WORK TO BE COMPLETED
No pictures, please. Copy exactly the lines from the one with "This screenshot has" through the final line below.

(EXTRACTED INFORMATION begins)

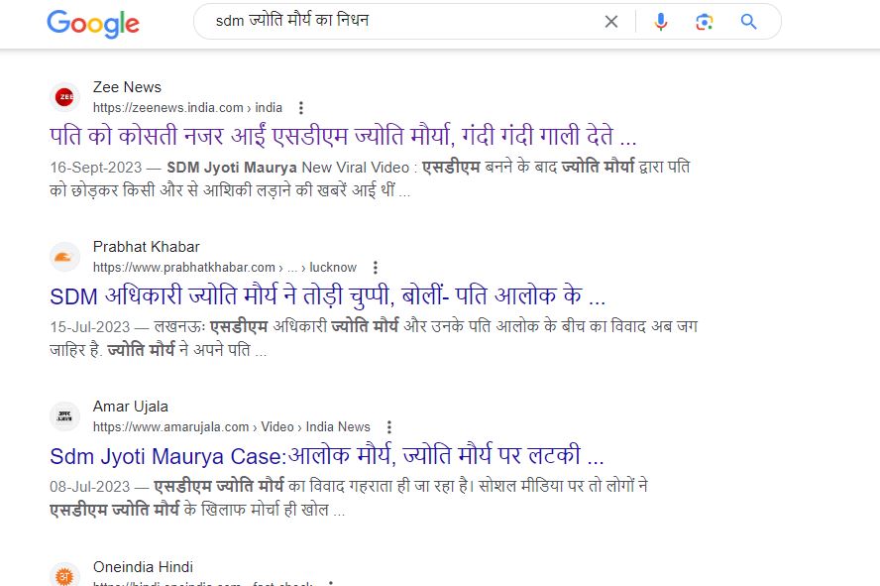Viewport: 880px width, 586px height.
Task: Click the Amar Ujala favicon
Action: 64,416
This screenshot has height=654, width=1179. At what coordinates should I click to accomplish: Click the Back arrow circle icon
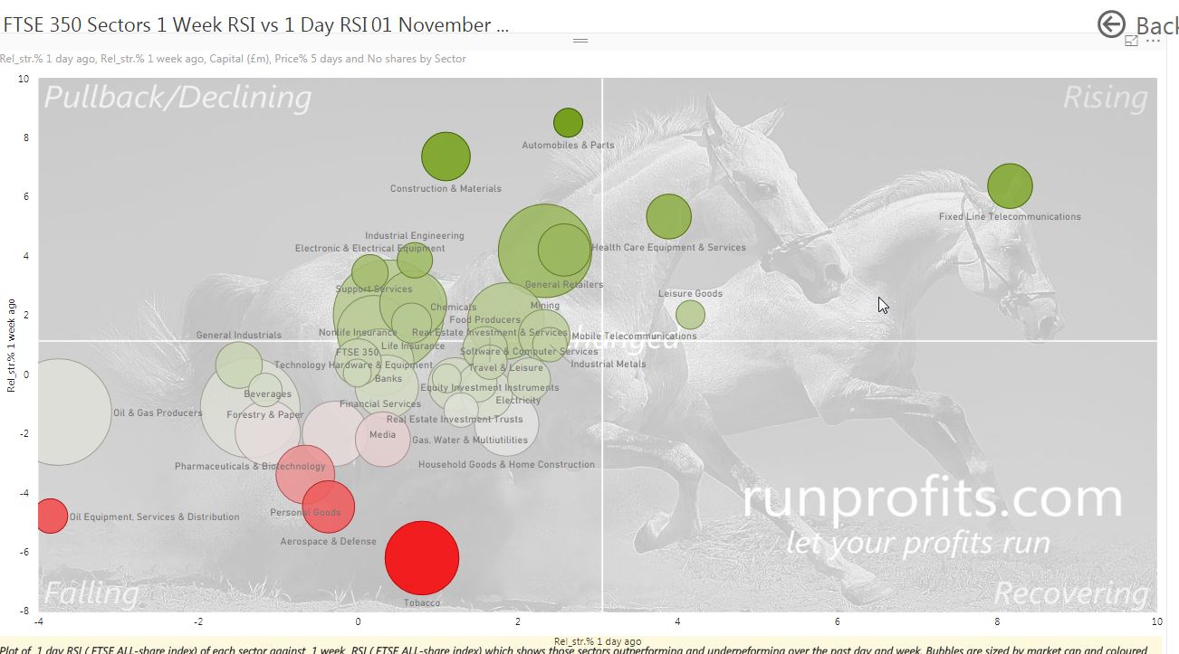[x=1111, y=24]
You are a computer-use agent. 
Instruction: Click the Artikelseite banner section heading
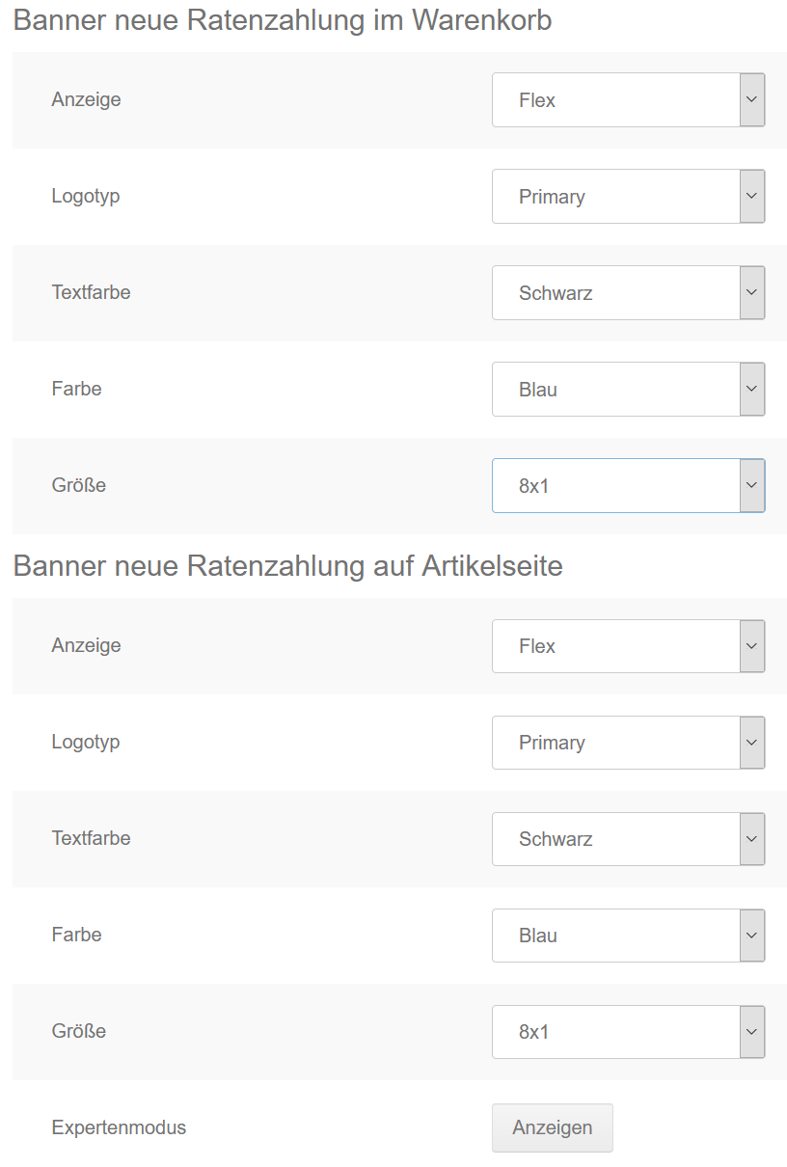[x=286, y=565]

(EXTRACTED INFORMATION ends)

YOUR RESPONSE
This screenshot has height=654, width=1179. At what coordinates should I click to accomplish: Click the Back arrow circle icon
[x=1111, y=24]
You are a computer-use agent. 
Instruction: Click the Artikelseite banner section heading
[x=286, y=565]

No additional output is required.